There's that old saying I'm sure most people have heard – "Everyone should meditate for 20 minutes each day.  If you don't have time, meditate for an hour."

But where does this magical extra hour come from? 

The first step to solving a problem is admitting that you have one.  So, yes, I admit that I need to meditate more.  Definitely.  I think that as a culture we all do.  Meditating is processing and considering the massive amount of information we receive every day, whether from news and work, family, or just simple experiences like driving and getting on the computer, information bombards us constantly.  So much, in fact, that it has become unnoticeable.  It's like we have been getting rained on for so long that we forget what it feels like to not be soaked.

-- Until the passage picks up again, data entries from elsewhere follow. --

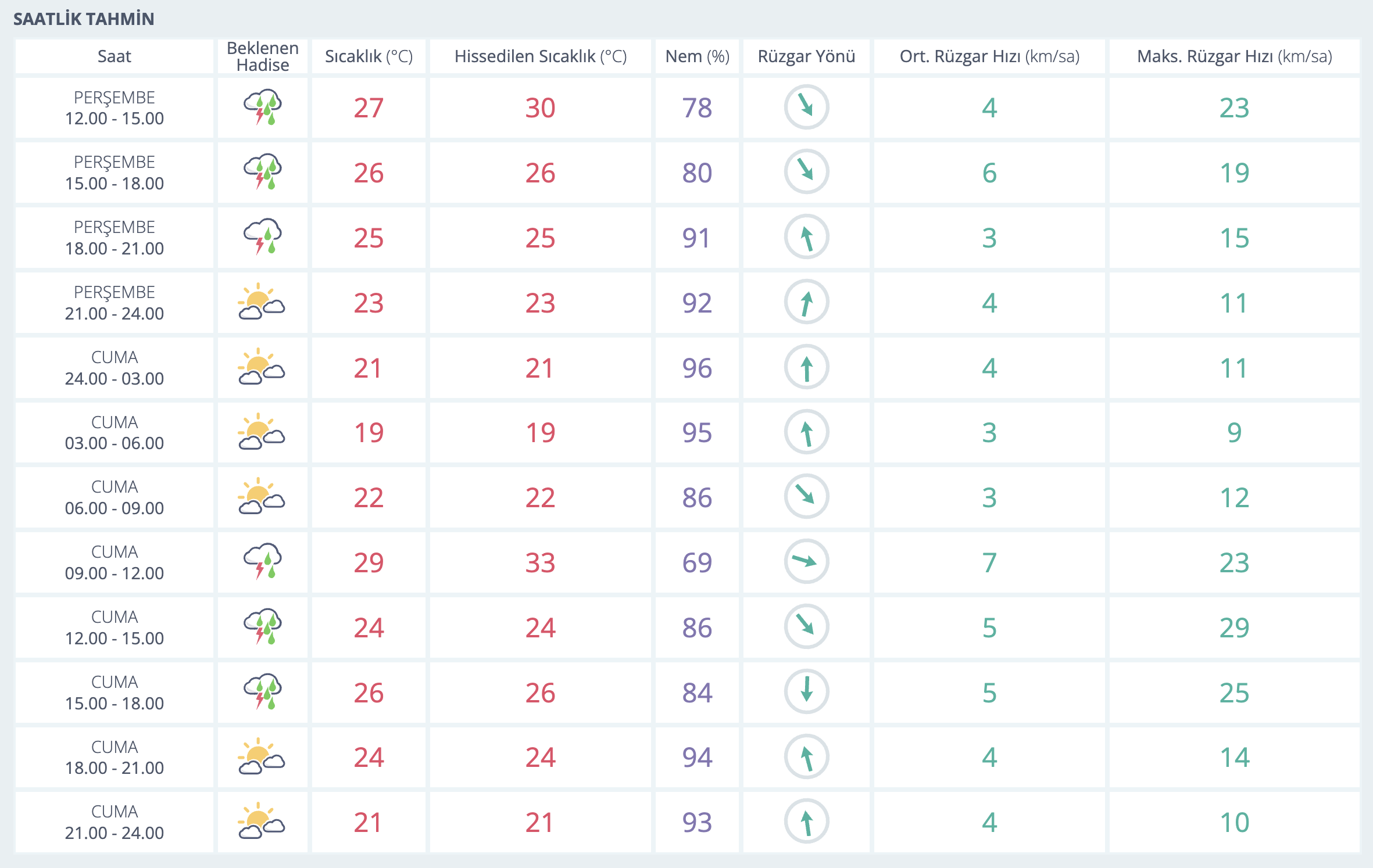Click the SAATLİK TAHMİN heading

coord(84,19)
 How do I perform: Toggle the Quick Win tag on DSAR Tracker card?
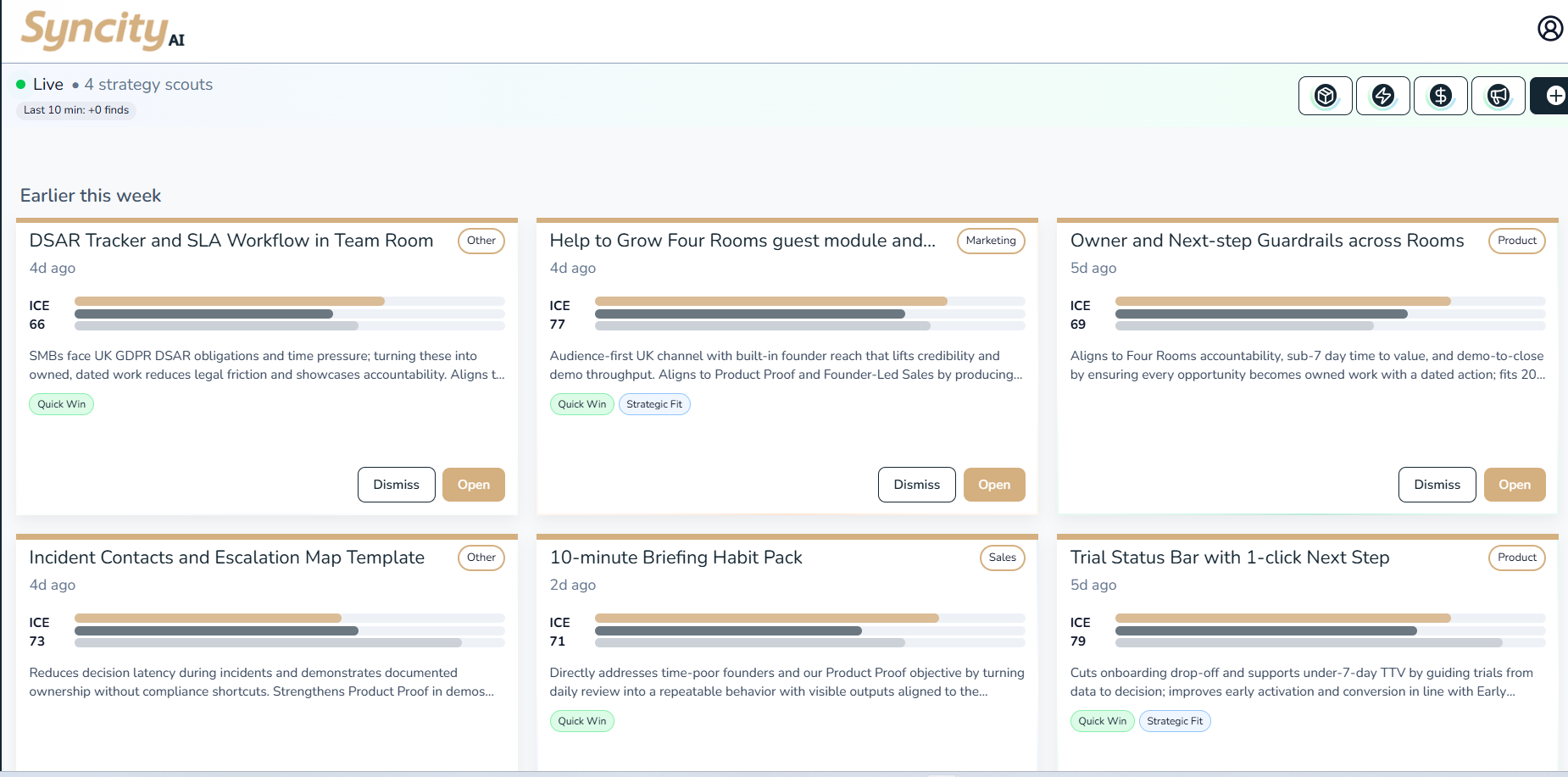(x=61, y=404)
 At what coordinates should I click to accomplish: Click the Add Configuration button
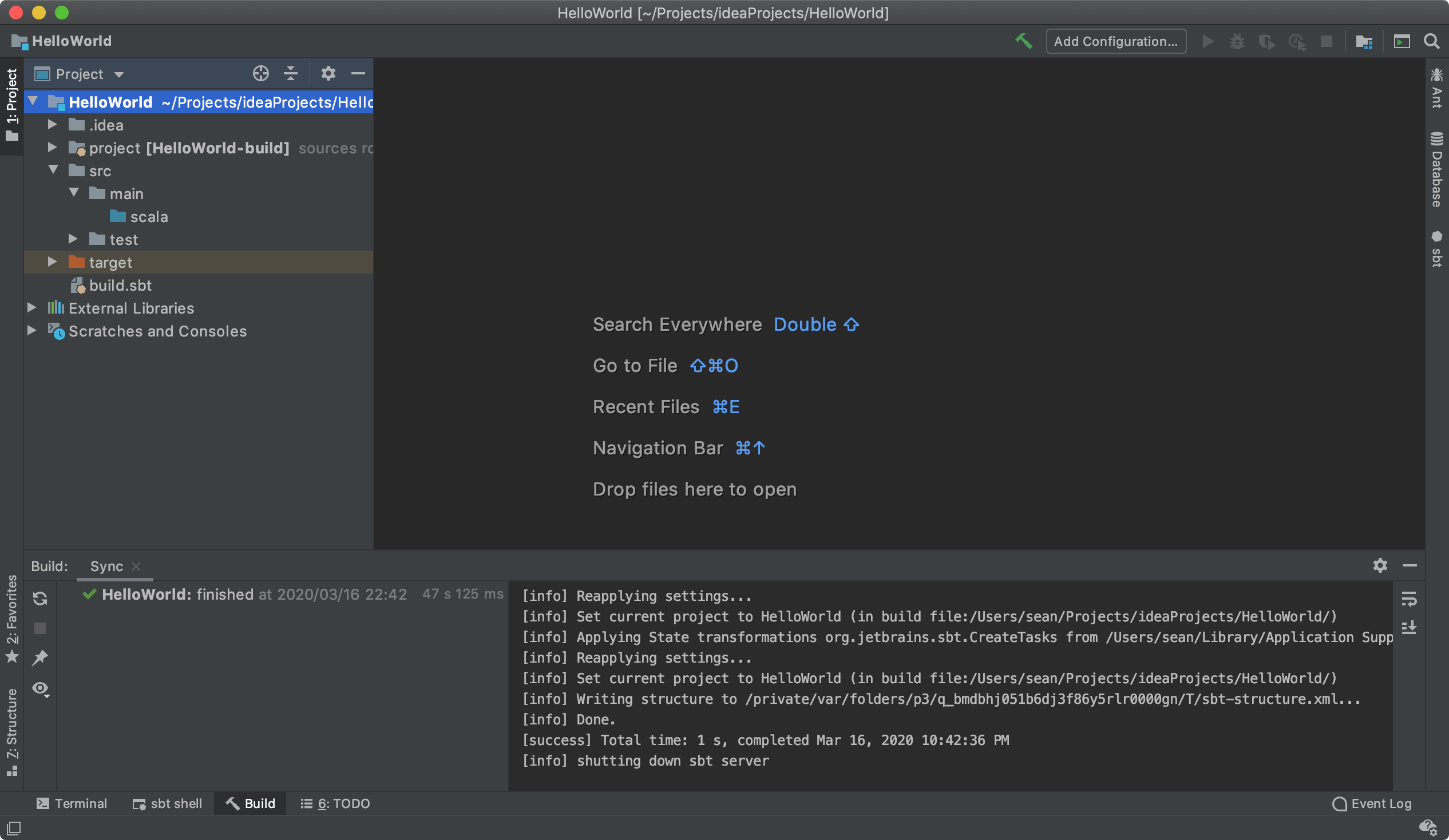tap(1115, 41)
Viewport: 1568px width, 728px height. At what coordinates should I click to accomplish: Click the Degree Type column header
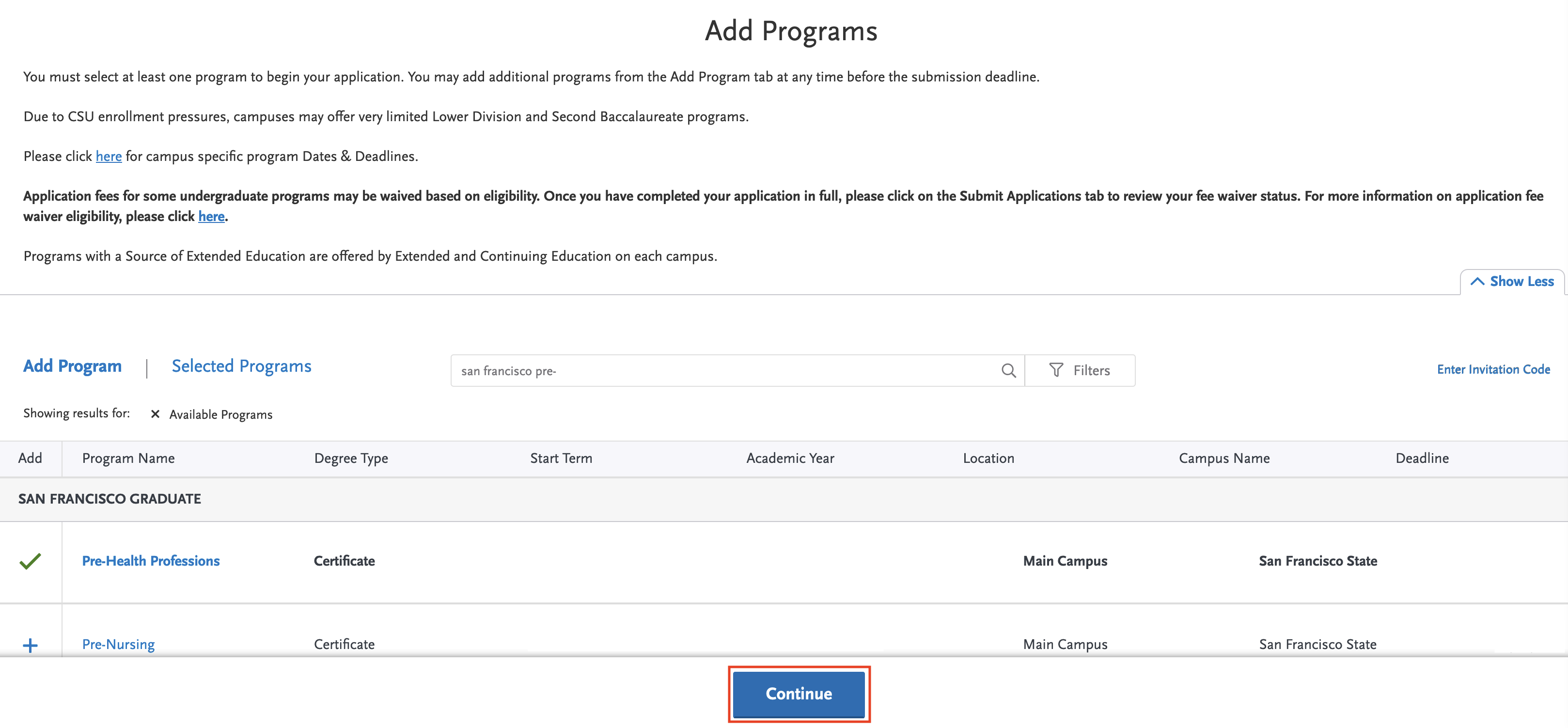(x=351, y=459)
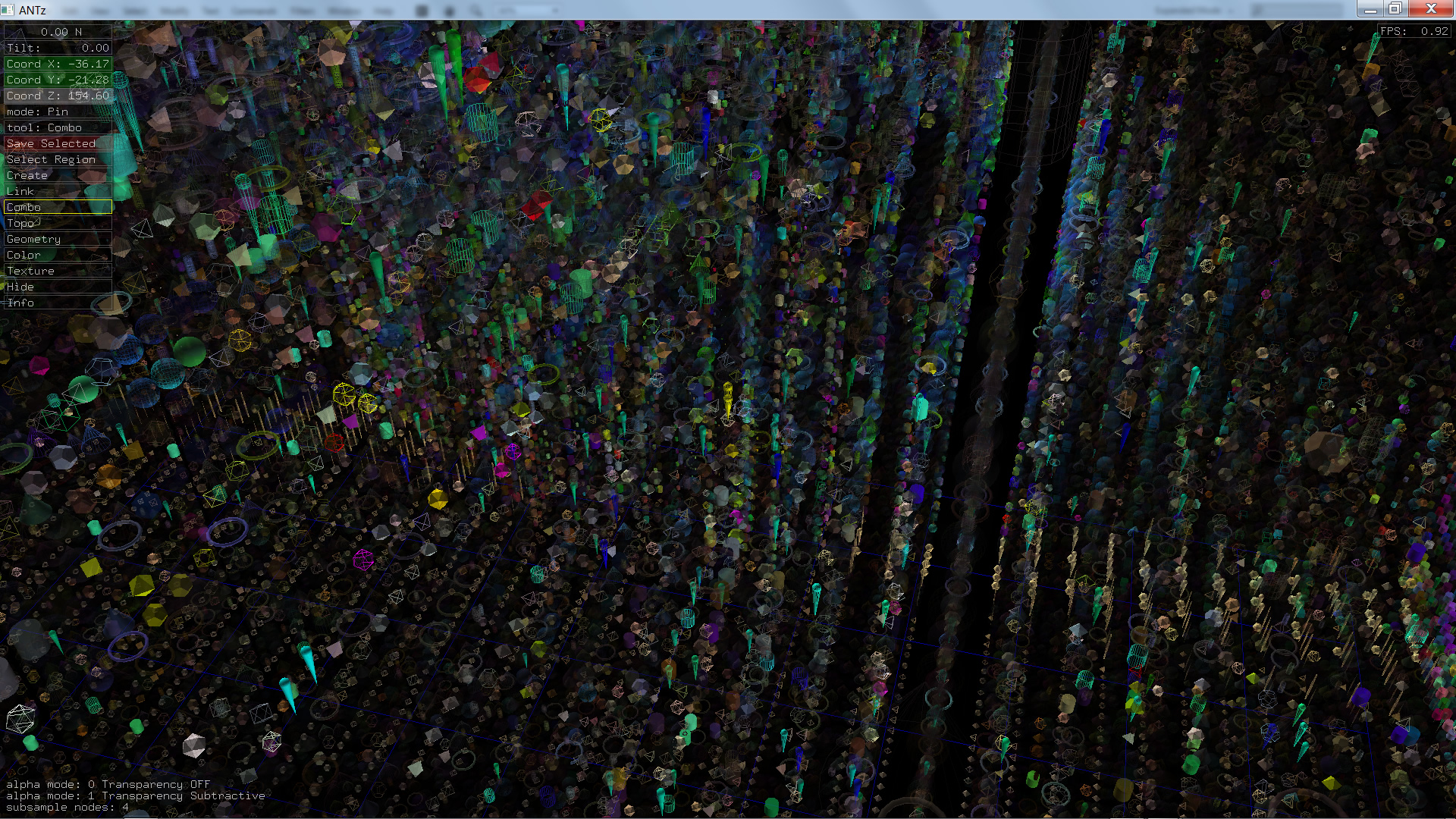Image resolution: width=1456 pixels, height=819 pixels.
Task: Toggle the 'mode: Pin' setting
Action: (x=58, y=111)
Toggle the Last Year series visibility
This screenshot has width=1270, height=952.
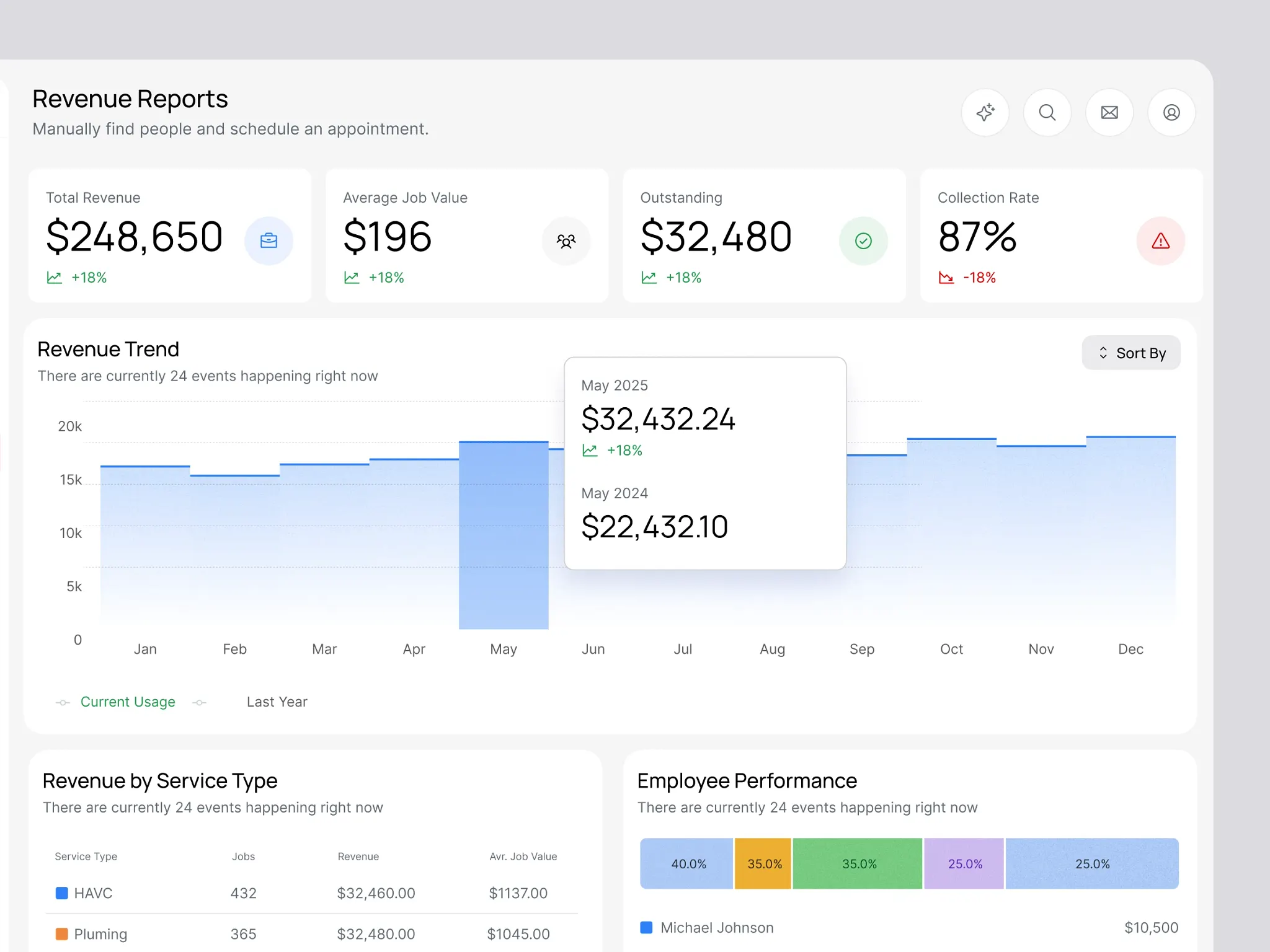(200, 702)
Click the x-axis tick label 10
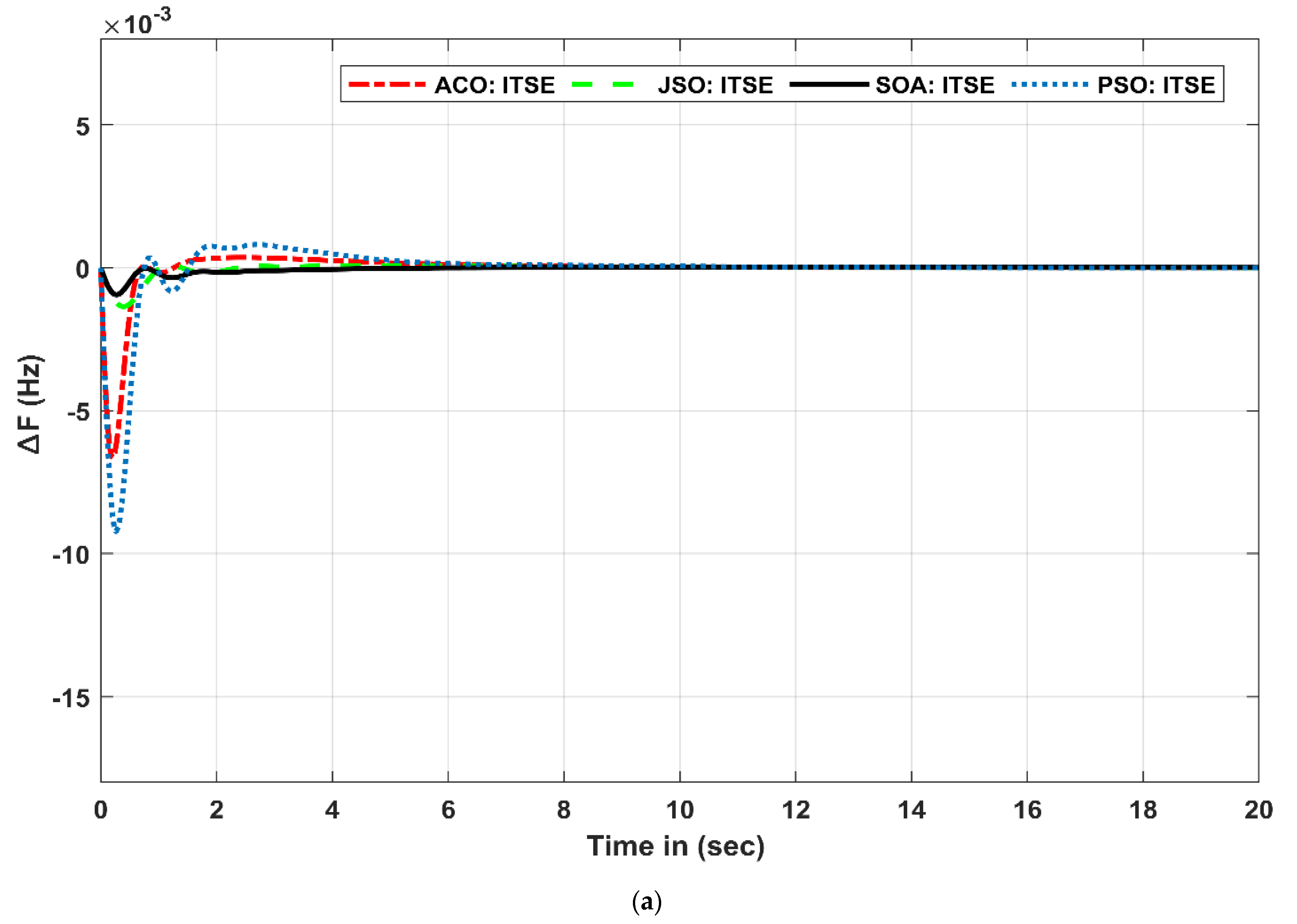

A teacher of mine recommended I read the book Zen Mind, Beginner's Mind by Shunryu Suzuki.  In this book (which I suggest you read with a pen, paper, and the mindset that confusion is always part of the learning process), Suzuki writes about needing to lose the desire to be in control and instead learning what it feels like to accept things just as they are.  He says that, in the greatest sense, "control" can only come through freedom, through the act of allowing yourself and others to be mischievous.

One must be free in order to have control. 

This goes for your thoughts as well as your actions.  If you try to control your thoughts or actions then you are giving them attention and telling them what to do.  There is no freedom here.  On the other hand, if you learn to simply observe, to allow your thoughts to have freedom without judgment, only then can you really begin to experience any kind of real control.

Thinking about this, I realized that my desire to meditate in a certain way, with my legs crossed and my incense burning in a quiet room, was really my need to control the situation.  In the end, even though I may look like a perfect student of meditation to the outside observer, really my practice would be lacking.  My thoughts, just like my actions, being controlled until the set time was up.

I have discovered in the last few weeks that the real work of meditation happens when life is happening.  When my son breaks a coffee mug on the floor, when my daughter wakes up the moment I lay down at night, when my computer doesn't work, or that jerk cut me off while driving — THIS is when I need meditation to happen.  This is when I need to practice – to return my awareness to my breath, to process what is happening from a larger perspective outside of myself, to allow things to happen without feeling like I need to control every bit and piece.

And this is where that extra hour of meditation comes from.  Right here, in our day to day lives.  Minute by minute, second by second.

Does this mean we should never find a quiet moment to sit?  That we should never unroll our mats and practice? Or set up a special time and place just for ourselves?  Absolutely not.  It does mean that those days when you don't find it, when your practice doesn't look like practice, you can still be mindful; you can always find time for meditation.  And, if you're like me, you really could use it.